Assignment: The data below holds a line containing "The width and height of the screenshot is (1080, 486)." and a line containing "Click the center nameplate in the photo"; please quote exactly those two lines and every line between them, and nothing else.

Material for this exercise: Begin

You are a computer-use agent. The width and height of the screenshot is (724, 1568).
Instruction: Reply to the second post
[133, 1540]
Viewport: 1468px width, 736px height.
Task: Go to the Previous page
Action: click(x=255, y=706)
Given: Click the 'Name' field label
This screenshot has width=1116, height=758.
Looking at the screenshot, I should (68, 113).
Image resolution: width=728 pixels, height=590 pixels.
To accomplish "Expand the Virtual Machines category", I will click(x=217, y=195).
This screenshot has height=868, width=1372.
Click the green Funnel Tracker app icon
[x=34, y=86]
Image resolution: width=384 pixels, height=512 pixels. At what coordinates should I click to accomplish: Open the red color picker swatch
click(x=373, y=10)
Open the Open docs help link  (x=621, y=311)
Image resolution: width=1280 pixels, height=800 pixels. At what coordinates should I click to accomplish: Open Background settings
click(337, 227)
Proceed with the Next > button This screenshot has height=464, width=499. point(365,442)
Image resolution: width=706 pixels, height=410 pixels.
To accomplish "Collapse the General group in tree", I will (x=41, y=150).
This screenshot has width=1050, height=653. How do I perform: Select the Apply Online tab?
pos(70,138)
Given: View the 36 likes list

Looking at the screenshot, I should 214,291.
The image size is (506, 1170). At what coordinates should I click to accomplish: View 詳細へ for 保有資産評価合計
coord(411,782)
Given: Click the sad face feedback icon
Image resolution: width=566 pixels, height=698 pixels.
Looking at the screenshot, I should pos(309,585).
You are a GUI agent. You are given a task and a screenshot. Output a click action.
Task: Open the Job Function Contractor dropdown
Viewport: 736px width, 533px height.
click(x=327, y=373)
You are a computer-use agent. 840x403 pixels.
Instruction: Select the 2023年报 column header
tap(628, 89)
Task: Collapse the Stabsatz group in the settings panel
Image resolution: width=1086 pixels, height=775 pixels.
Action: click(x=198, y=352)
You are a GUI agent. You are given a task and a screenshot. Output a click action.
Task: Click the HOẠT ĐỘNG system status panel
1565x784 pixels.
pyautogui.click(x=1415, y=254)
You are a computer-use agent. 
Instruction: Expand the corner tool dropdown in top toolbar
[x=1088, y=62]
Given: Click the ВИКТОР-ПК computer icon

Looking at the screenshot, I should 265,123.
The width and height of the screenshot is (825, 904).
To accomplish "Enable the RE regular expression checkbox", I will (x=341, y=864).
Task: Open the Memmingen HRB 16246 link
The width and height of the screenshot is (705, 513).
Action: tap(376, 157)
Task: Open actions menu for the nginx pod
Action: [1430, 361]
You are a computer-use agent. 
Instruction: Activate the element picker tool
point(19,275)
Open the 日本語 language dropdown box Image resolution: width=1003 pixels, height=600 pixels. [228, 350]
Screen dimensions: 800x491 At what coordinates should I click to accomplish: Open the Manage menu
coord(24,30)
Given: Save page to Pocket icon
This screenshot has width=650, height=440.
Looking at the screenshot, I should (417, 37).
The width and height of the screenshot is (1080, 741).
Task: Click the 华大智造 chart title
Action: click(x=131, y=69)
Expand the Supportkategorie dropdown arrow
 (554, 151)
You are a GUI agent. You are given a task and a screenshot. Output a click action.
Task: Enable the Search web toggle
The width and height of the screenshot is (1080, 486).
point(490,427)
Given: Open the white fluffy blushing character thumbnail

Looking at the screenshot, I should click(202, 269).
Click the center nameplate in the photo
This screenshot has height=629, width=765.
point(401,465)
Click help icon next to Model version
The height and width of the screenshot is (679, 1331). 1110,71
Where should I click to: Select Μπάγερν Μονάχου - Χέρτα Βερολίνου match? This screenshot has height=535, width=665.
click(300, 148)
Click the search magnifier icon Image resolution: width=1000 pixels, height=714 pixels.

Material for this exercise: End

Response to the exercise:
The width and height of the screenshot is (1080, 486).
point(490,427)
Given: Open the white fluffy blushing character thumbnail

Looking at the screenshot, I should click(202, 269).
Click the center nameplate in the photo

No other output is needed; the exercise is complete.